▶ [Excerpted passage]:
★ ★ ★ ★ ★ ★ ★
2024: LOOKING FOR CRATOS – Power and its countless faces

XV EDITION OF DIPLOMACY FESTIVAL

16 – 25 October 2024

Power has a magnetic appeal. In fact, the idea of exercising one’s authority and expanding its boundaries has always attracted human beings. The ambition for power is inherent to individual and collective psychology. It is in fact an unavoidable component. If taken to the extreme, however, this ambition can lead and drag you into a vortex of madness and desire for oppression. The writer Ignazio Silone had no doubts: “the temptation of power is the most diabolical that can be offered to man”. Also, Henry Kissinger thought much the same way, believing that Power is the supreme aphrodisiac.

Traditionally, it is believed that countries with great power prevail in personal or international relationships, so they would be pursued in search of personal gain, or for the security and survival of the State. In this “realist” vision, the power of a nation is determined in particular by the quantity and quality of the country’s resources, determining a hierarchy of powers at the top of which would be located the main actors of the system, whose actions and relationships influence the trend of international politics. In this hierarchy, military force is inevitably considered the main factor of power and war is the parameter to measure its extent. For these reasons, states have always tried to expand power, especially military power, as it is considered the most effective tool for imposing their will on other states.
★ ★ ★ ★ ★ ★ ★
▶ [Information given]:
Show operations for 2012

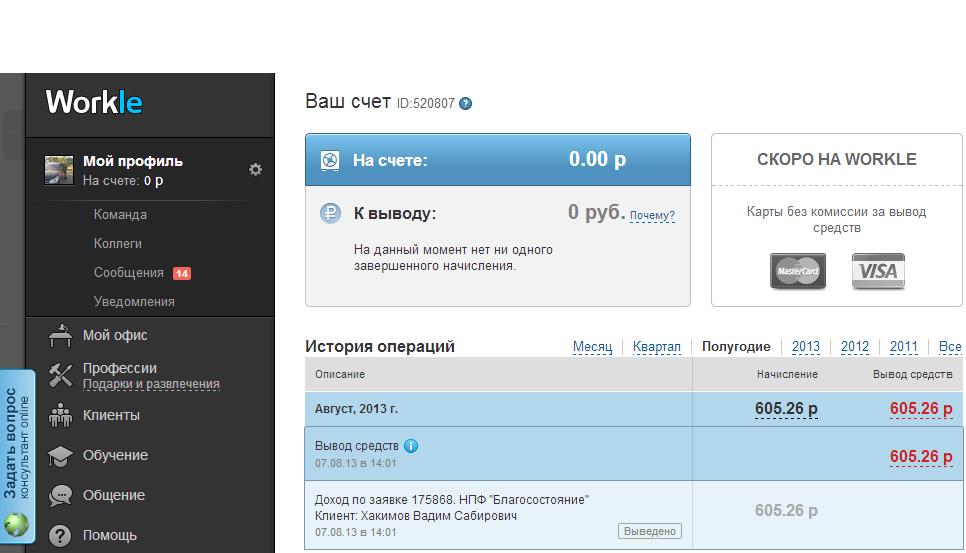click(854, 347)
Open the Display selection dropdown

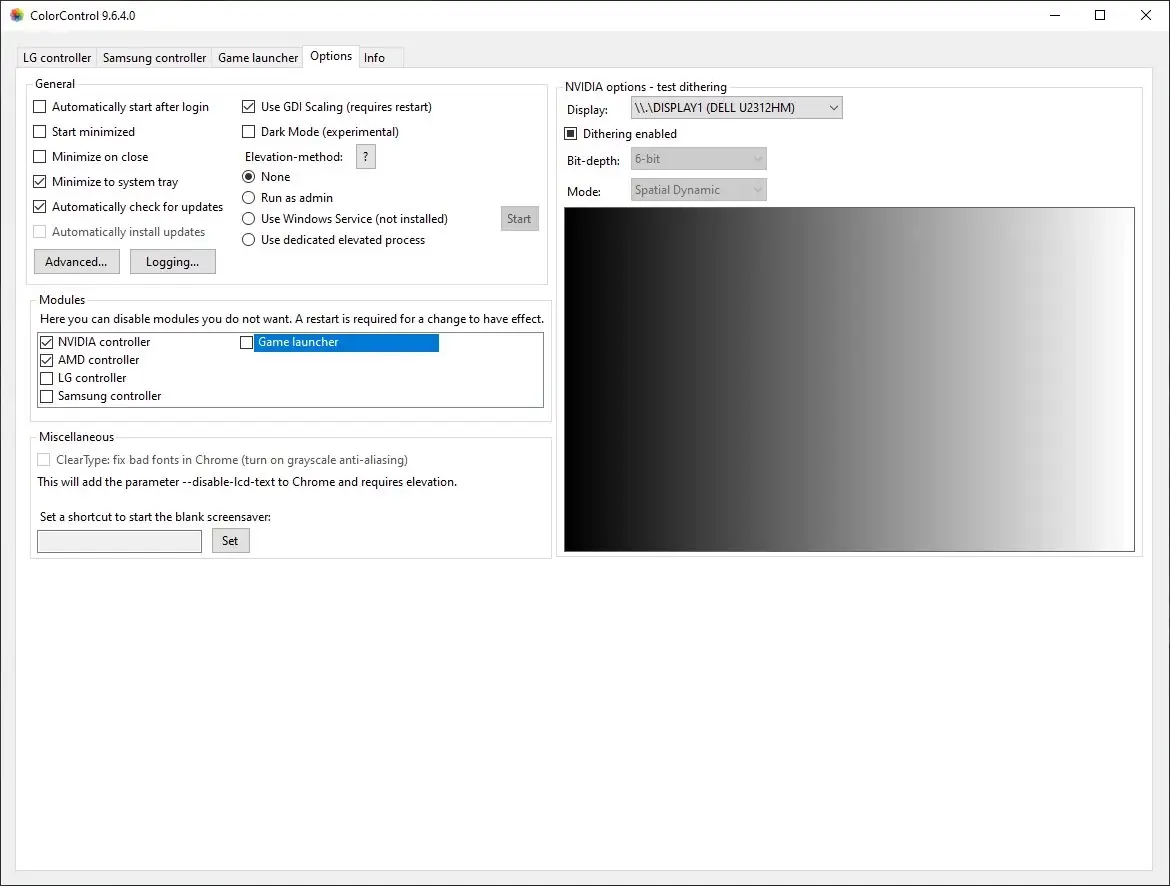click(834, 107)
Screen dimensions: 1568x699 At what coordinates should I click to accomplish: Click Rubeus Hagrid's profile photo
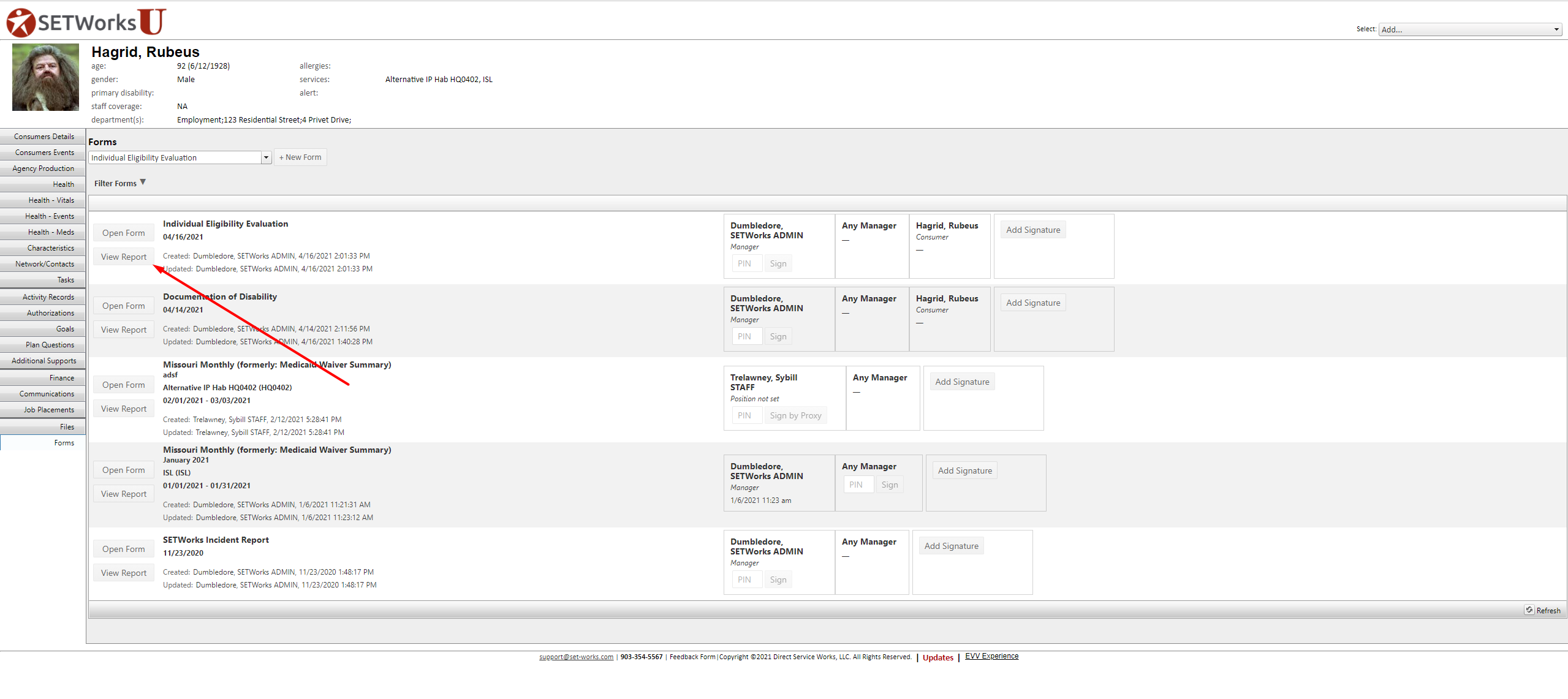point(45,77)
★ ★ ★ ★ ★ ★ ★
▶ [Problems]:
#1 Answer these questions from the festival text:
(a) What dates does the festival's fifteenth edition run?
(b) Which writer called the temptation of power the most diabolical that can be offered to man?
(c) In the realist hierarchy, what is considered the main factor of power?
#2 In the rows from the line containing "Screen dimensions: 1568x699" through the last row, inclusive, swap "profile photo" for "avatar image" and reproduce only those lines, with everything else unchanged. Omit the pictures.
The text on the Diplomacy Festival and the rows after it are unrelated sources.

▶ [Solutions to each task]:
#1
(a) 16–25 October 2024
(b) Ignazio Silone
(c) Military force

#2
Screen dimensions: 1568x699 At what coordinates should I click to accomplish: Click Rubeus Hagrid's avatar image
point(45,77)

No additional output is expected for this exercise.